Breast cancer may be predicted by a simple blood test

Surely if there was a blood test to determine whether or not a woman had breast cancer many women could add years to their lives and in some cases their lives may be saved. But women who want to know if they have cancer shouldn’t fret any longer, because help is on the way and now there’s a blood test called the CellSearch test to predict breast cancer.

“It is currently available for metastatic breast cancer, but not for non-metastatic except in a research study setting,” said Dr. Anthony Lucci, professor of surgical oncology at the University of Texas, Ander-son Cancer Center in Houston. “Hopefully it will be known which patients can benefit from this test in the near future and then it would be widely available.” Lucci and his colleagues observed 302 patients with operable breast cancer and examined them with a basic blood test and identified circulating tumor cells in 24 percent of the study group. The findings entitled “Circulating tumor cells in non-metastatic breast cancer: a prospective study” was published in June’s issue of Lancet Oncology.

Their previous research explored circulating tumor cells in the blood of patients who had metastatic breast cancer or breast cancer that has spread. The cells are shed by tumors and are thought to cause cancer if they latch on to another area of the body. Further analysis revealed the presence of the cells predicted disease progression and the patient’s overall survival rate. “It is a good thing to be able to predict disease progression but we need to know which drugs can kill these cells and improve outcome before we start treating every patient who has circulating tumor cells, Lucci said. “Other factors like lymph node status and tumor size also predict outcome, but there’s no other blood tests that do.

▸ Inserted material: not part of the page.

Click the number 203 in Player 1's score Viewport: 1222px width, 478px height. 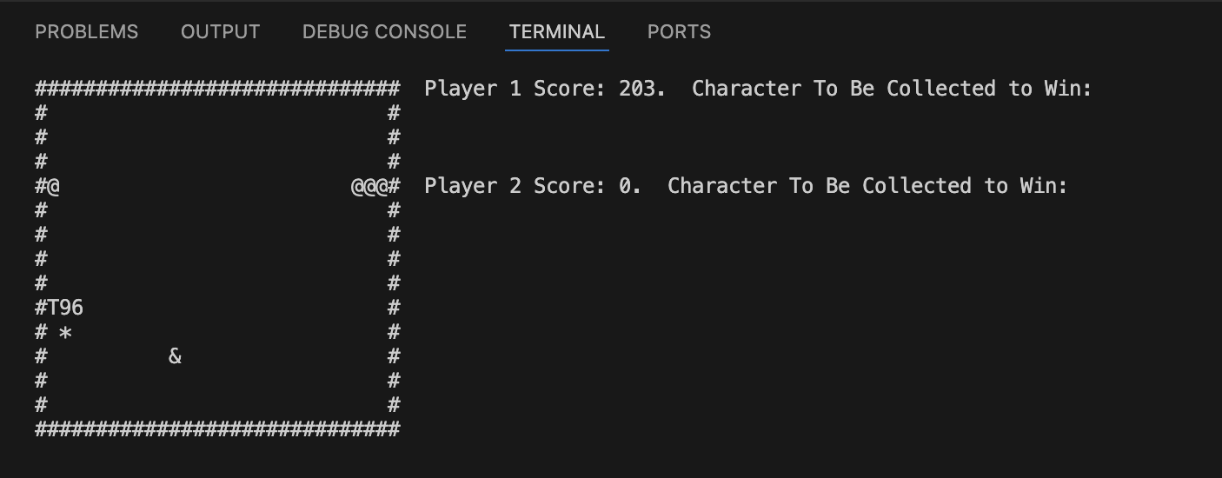tap(637, 89)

Fifteen percent of patients who tested positive for the cells had relapsing breast cancer, while 10 percent died during the four-year-study period. That compares to three percent of patients who didn’t test for the cells that relapsed and two percent that died during the study. For patients with a higher concentration of circulating tumors found in the blood – with three of the cells present – 31 percent of them died or relapsed during the study. He says that the fewer number of cells the less chance of recurrence. “The presence of circulating tumors was a predictor of worse outcome, earlier relapse, etc., patients with three or more circulating tumor cells had roughly 11 times higher chance of dying from breast cancer than those who did not have these,” Lucci said. “But this is not absolute – not every patient with circulating tumor cells recurred or died. We are trying to figure out which ones will and will not form metastasis but that may take time to elucidate.”

Another study published in the Proceedings of the National Academy of Sciences found fetal exposure to BPA, a plastic additive found in some food pack-aging was dangerous. Monkeys exposed as fetuses to BPA – bis phenol A – appeared to have an increased risk of breast cancer. Primates are more similar to humans reinforces the notion that BPA could contribute to breast cancer in women.